WHAT THE TASK ASKS:
Please give the listing again in full, leaving out its images.

RAW DATA:
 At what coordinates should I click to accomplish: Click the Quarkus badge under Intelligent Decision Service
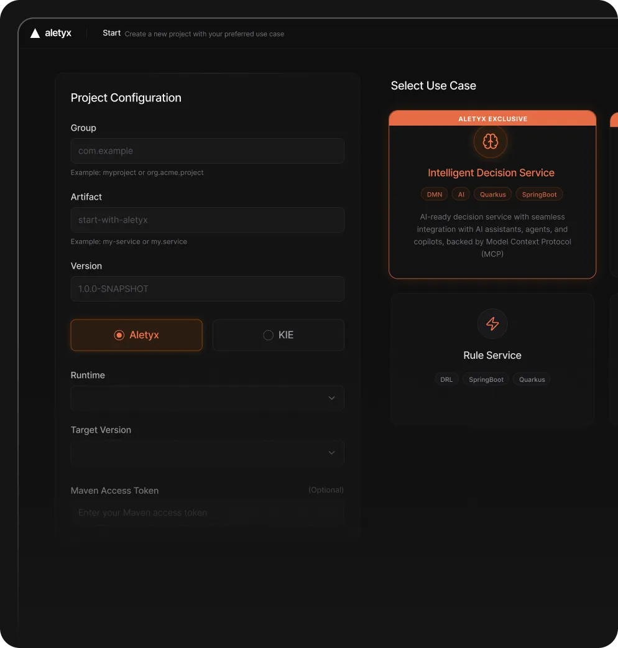click(492, 193)
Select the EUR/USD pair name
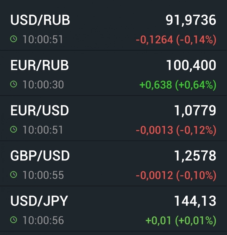Viewport: 227px width, 235px height. (40, 110)
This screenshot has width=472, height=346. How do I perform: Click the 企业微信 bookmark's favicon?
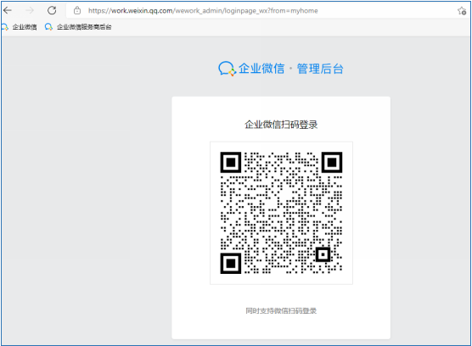4,27
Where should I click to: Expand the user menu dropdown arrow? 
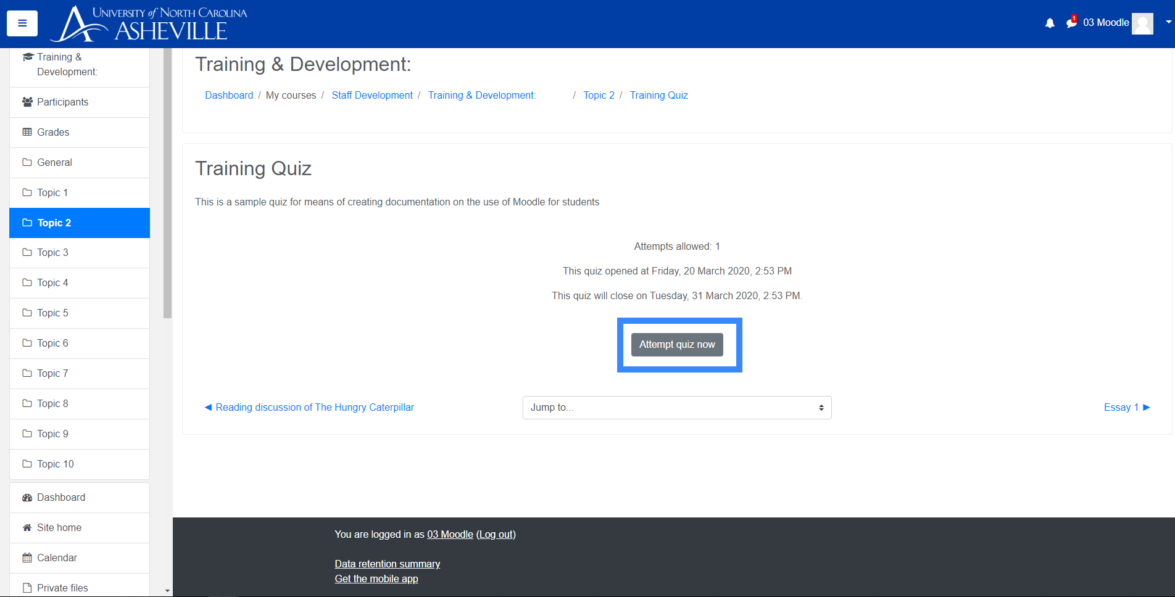(1168, 22)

EXPECTED OUTPUT:
 At what coordinates should I click to accomplish: Click the Quarkus badge under Intelligent Decision Service
click(492, 193)
Select the EUR/USD pair name
Viewport: 227px width, 235px height. (40, 110)
This screenshot has width=472, height=346. How do I perform: Click the 企业微信 bookmark's favicon?
4,27
Where should I click to: Expand the user menu dropdown arrow? 
(1168, 22)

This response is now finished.